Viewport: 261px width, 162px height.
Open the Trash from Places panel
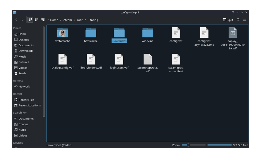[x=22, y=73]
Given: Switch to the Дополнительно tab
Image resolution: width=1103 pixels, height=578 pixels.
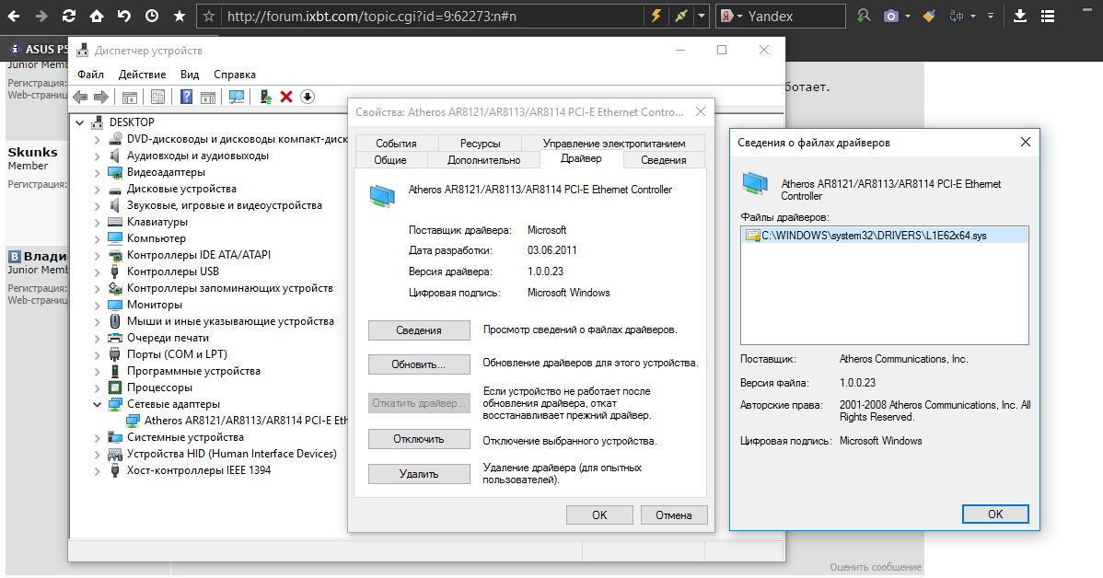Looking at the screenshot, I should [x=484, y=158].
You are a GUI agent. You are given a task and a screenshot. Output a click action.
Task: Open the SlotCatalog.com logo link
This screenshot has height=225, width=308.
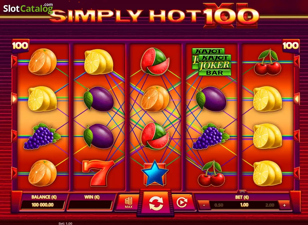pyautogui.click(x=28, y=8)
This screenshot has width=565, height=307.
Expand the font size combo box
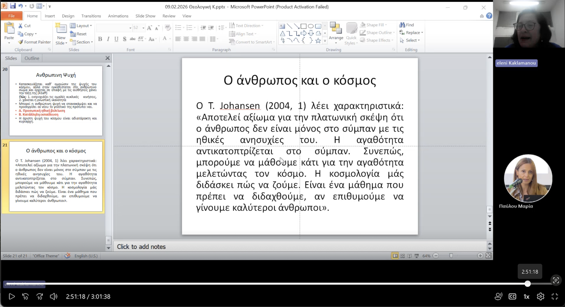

---

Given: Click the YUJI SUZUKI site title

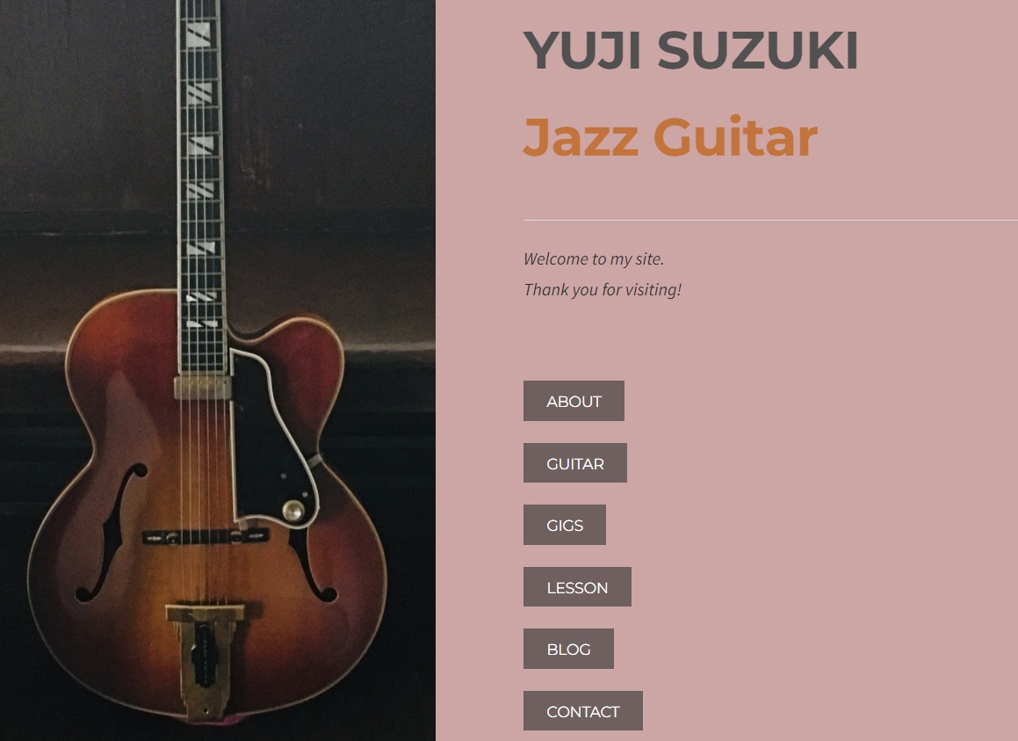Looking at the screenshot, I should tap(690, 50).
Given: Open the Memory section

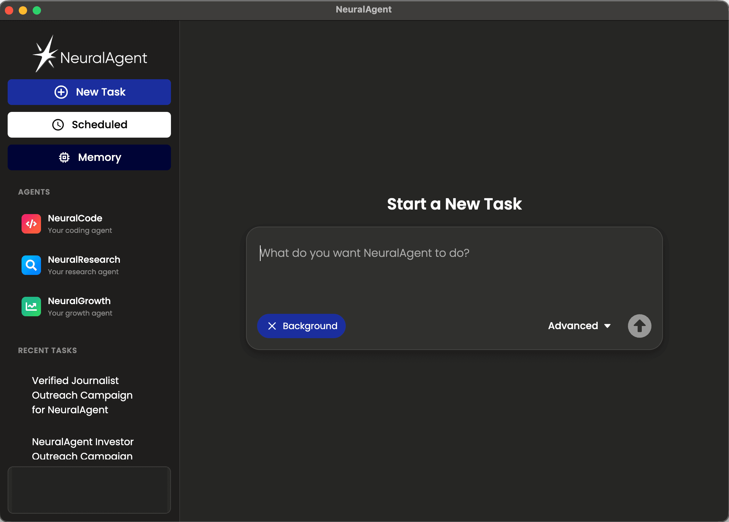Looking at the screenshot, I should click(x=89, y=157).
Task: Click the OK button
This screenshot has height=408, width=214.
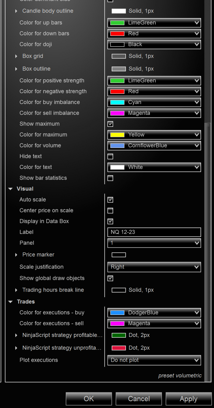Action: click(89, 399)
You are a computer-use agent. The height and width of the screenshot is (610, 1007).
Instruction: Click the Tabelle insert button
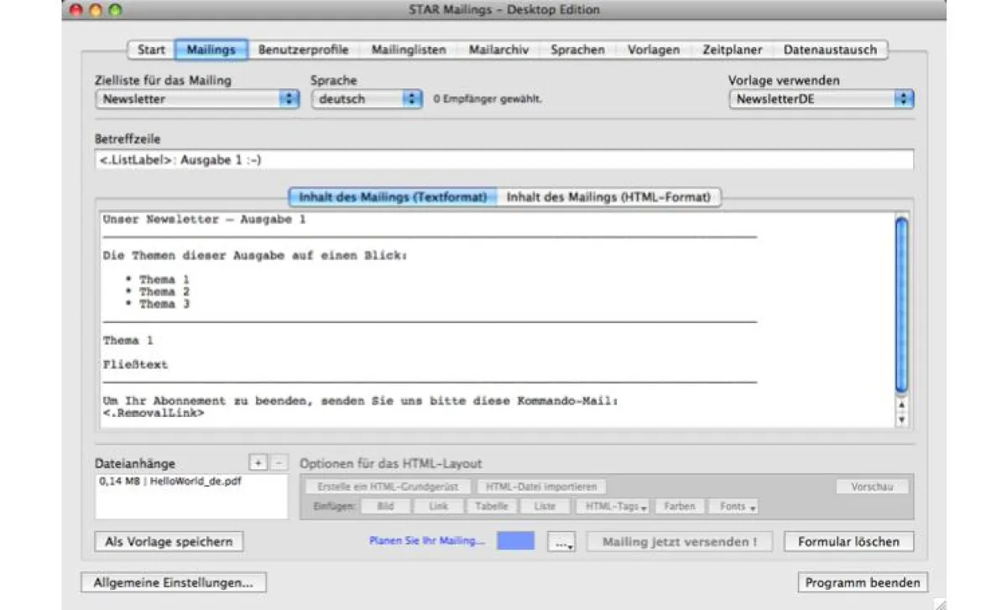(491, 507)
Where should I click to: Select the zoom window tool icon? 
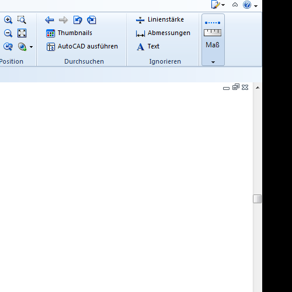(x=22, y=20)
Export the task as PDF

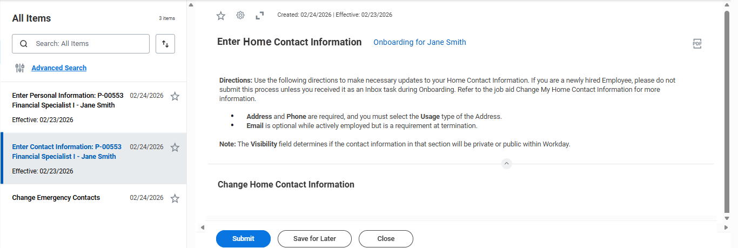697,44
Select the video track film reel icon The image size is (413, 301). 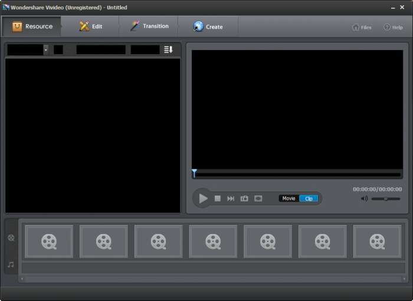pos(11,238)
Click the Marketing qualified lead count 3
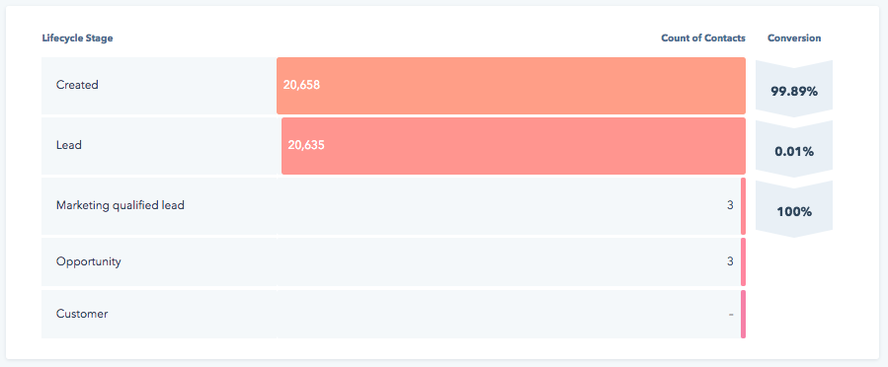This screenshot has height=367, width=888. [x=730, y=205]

STATED PROBLEM —
Render the rows from the line containing "Viewport: 261px width, 162px height." through the line containing "Expand the font size combo box" as a JSON list of strings, one string per line, omitting blank lines. Leave the pictures out.

FINISHED TASK —
[
  "Viewport: 261px width, 162px height.",
  "Open the Trash from Places panel",
  "[x=22, y=73]",
  "Given: Switch to the Дополнительно tab",
  "Image resolution: width=1103 pixels, height=578 pixels.",
  "Looking at the screenshot, I should [x=484, y=158].",
  "You are a GUI agent. You are given a task and a screenshot. Output a click action.",
  "Task: Open the SlotCatalog.com logo link",
  "This screenshot has height=225, width=308.",
  "pyautogui.click(x=28, y=8)",
  "This screenshot has width=565, height=307.",
  "Expand the font size combo box"
]